Councils rapped over service failures for disabled girl

Two local authorities have been criticised by a local government ombudsman after failing to provide adequate services to a 12-year-old girl with multiple disabilities and complex needs.

Wheelchair

Two local authorities have been criticised by a local government ombudsman after failing to provide adequate services for a 12-year-old girl with multiple disabilities and complex needs.

Lambeth council agreed to pay £10,450 and Surrey council £900 following significant gaps, over a two-year period, in providing the one-to-one physiotherapy required by her statement of special educational needs (SEN).

The failure left the girl’s father “uncertain whether, had the treatment been delivered consistently and coherently, his daughter would now be able to walk.”

The girl, Alice*, from Lambeth, has complex needs and severe learning difficulties, as well as epilepsy, visual impairment and mobility difficulties. An SEN tribunal ruled in September 2007 that she was entitled to ‘regular and frequent direct therapy from a qualified physiotherapist for one hour a week,’ and one hour a week hydrotherapy.

But the ombudsman found there was a five-month delay before the physiotherapy was provided and a further gap of four months after the therapist left. There was also “a question as to how much hydrotherapy Alice was receiving over this time and concerns that this was not linked to the physiotherapy provision.”

Two years later Alice moved to voluntary foster care in Surrey. Although Surrey council found a school that it said could meet her needs it did not not ensure that one-to-one provision was made available in addition to weekly hydrotherapy and daily physiotherapy, as specified in her SEN. This resulted in a further gap in provision of over a year.

The ombudsman found maladministration causing injustice by both Lambeth and Surrey councils.
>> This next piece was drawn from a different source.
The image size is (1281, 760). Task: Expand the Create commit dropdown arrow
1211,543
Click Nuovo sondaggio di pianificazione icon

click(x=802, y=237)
A Lambeth council spokesman said: “We would like to apologise to the family for what must have been a distressing period in their lives.”

He said the delays highlighted by the ombudsman were unacceptable and lessons learned and, where requred, changes made.

A Surrey council spokesman said it accepted the ombudsman’s findings ‘in the main’ but added: “We still consider that at that time we had no reason not to believe that the child’s needs as identified within the statement were being met. This was because the notes of the SEN Annual Review clearly record that she was receiving weekly hydrotherapy and daily physiotherapy. It was only when the carer made contact with us some time later that we became aware that this was not the case and therefore took steps to ensure provision was put in place.”